TASK STATEMENT — Restate word for word the lines of the records below, starting at the line that contains "Screen dimensions: 605x304" and ending at the line that contains "Image resolution: width=567", with both of those lines included and nothing else.

INPUT RECORDS —
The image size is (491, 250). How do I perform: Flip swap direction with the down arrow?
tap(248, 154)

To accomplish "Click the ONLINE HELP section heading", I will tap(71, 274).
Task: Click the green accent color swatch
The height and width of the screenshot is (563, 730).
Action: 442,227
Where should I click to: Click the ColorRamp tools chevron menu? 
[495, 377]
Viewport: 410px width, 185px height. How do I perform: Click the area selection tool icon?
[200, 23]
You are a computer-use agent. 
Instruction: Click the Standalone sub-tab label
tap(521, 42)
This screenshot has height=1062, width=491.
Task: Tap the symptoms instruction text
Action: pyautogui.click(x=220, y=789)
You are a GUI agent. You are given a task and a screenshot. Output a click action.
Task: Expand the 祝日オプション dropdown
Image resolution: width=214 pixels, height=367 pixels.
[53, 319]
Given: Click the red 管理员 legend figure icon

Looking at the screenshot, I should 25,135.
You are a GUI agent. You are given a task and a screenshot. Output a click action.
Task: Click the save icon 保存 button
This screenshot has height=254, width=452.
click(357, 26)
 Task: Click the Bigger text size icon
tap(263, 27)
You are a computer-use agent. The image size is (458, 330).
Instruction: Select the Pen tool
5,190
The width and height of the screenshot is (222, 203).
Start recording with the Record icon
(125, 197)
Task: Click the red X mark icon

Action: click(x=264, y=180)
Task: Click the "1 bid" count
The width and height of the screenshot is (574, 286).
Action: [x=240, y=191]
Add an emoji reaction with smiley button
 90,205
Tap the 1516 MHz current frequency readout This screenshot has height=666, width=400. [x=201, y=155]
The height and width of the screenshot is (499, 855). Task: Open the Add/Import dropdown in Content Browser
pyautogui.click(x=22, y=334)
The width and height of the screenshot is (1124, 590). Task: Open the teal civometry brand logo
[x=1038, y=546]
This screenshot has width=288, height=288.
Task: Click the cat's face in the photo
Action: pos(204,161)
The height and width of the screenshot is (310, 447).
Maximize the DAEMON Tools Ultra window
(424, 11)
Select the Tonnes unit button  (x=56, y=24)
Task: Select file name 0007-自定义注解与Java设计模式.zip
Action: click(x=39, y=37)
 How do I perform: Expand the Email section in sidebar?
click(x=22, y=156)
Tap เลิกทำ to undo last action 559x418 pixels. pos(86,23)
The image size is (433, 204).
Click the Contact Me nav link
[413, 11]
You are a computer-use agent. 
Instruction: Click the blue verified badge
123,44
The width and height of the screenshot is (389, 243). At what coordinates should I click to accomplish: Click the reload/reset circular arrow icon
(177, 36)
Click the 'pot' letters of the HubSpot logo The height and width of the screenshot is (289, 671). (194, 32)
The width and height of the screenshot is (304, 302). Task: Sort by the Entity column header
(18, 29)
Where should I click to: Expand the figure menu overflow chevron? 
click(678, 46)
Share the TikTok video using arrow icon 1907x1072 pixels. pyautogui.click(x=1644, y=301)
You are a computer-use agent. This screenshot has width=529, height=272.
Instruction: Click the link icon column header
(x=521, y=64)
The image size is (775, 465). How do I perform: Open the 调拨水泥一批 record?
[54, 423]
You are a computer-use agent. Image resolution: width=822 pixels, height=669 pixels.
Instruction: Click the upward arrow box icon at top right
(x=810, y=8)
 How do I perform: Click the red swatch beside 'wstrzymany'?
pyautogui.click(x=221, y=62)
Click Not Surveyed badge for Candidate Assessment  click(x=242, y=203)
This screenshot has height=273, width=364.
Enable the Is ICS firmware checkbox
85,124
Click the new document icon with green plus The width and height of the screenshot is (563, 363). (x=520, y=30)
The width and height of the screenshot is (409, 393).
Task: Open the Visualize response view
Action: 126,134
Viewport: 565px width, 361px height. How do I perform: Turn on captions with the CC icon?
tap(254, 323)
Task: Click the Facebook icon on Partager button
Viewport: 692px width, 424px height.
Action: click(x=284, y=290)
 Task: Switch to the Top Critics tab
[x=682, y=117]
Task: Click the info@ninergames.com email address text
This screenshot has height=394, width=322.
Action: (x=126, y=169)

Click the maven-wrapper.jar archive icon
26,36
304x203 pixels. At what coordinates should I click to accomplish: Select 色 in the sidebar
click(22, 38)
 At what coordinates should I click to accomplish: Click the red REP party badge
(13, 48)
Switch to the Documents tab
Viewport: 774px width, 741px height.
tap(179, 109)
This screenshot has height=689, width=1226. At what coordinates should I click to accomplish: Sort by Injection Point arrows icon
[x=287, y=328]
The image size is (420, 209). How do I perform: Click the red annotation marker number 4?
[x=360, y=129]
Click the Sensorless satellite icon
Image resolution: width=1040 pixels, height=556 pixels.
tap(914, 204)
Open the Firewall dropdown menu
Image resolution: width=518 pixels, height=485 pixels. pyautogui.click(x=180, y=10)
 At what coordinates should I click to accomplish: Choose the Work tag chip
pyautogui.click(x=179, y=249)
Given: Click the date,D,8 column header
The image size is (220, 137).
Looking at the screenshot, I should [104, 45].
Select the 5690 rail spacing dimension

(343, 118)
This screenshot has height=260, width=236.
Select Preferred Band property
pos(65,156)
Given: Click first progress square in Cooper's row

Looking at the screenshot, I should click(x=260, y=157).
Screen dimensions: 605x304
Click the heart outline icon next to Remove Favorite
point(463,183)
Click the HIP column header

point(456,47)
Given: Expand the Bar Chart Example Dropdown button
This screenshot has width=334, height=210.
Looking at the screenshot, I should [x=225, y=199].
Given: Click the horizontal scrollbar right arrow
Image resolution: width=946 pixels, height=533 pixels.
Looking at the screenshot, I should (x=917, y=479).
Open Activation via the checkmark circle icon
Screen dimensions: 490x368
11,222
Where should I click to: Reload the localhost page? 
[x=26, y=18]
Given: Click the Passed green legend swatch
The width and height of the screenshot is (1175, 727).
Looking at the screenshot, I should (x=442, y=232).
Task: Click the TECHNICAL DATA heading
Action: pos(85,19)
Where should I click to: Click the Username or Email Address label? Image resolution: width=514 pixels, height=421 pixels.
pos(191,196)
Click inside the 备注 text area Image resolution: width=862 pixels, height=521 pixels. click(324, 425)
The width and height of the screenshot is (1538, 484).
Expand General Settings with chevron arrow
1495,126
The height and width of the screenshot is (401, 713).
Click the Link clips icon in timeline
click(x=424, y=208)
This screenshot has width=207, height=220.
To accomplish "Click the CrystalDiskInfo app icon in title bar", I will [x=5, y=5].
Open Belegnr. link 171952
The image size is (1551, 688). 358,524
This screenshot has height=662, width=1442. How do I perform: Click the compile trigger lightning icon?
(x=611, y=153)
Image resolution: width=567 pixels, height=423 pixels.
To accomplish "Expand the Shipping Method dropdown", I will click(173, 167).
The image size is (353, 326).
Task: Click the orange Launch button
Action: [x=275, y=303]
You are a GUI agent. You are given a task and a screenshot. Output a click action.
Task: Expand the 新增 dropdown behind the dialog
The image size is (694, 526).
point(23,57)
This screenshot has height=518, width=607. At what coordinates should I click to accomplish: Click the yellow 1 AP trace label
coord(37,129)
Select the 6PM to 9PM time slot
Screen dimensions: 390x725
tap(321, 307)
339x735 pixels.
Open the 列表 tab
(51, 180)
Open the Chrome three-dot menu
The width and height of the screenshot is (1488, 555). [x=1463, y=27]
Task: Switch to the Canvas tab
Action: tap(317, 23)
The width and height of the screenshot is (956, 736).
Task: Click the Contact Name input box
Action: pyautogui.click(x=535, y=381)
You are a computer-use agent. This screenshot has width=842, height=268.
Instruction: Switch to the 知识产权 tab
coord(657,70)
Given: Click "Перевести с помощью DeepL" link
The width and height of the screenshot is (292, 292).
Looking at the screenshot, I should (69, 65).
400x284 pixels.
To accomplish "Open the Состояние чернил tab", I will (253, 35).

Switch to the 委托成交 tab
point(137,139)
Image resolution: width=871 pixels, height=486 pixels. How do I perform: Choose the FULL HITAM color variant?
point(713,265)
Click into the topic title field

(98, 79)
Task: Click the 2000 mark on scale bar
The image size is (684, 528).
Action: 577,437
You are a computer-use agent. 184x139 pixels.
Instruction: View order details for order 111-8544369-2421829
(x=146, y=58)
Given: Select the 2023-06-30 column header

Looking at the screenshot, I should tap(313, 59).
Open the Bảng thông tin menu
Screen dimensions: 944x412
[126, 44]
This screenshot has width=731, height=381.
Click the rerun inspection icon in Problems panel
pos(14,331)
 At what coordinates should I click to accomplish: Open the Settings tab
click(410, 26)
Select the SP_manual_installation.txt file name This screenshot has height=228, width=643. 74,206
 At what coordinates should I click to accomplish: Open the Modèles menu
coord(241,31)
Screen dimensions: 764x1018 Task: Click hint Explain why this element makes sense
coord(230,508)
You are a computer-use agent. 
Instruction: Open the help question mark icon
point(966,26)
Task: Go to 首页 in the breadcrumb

RESULT —
Screen dimensions: 605x304
Click the heart outline icon next to Remove Favorite
point(463,183)
Click the HIP column header

point(456,47)
Given: Expand the Bar Chart Example Dropdown button
This screenshot has width=334, height=210.
Looking at the screenshot, I should [x=225, y=199].
Given: Click the horizontal scrollbar right arrow
Image resolution: width=946 pixels, height=533 pixels.
Looking at the screenshot, I should (x=917, y=479).
Open Activation via the checkmark circle icon
Screen dimensions: 490x368
11,222
Where should I click to: Reload the localhost page? 
[x=26, y=18]
Given: Click the Passed green legend swatch
The width and height of the screenshot is (1175, 727).
Looking at the screenshot, I should (x=442, y=232).
Task: Click the TECHNICAL DATA heading
Action: pos(85,19)
Where should I click to: Click the Username or Email Address label? Image resolution: width=514 pixels, height=421 pixels.
pos(191,196)
Click inside the 备注 text area Image resolution: width=862 pixels, height=521 pixels. click(324, 425)
The width and height of the screenshot is (1538, 484).
Expand General Settings with chevron arrow
1495,126
The height and width of the screenshot is (401, 713).
Click the Link clips icon in timeline
click(x=424, y=208)
This screenshot has width=207, height=220.
To accomplish "Click the CrystalDiskInfo app icon in title bar", I will [x=5, y=5].
Open Belegnr. link 171952
The image size is (1551, 688). 358,524
This screenshot has height=662, width=1442. How do I perform: Click the compile trigger lightning icon?
(x=611, y=153)
Image resolution: width=567 pixels, height=423 pixels.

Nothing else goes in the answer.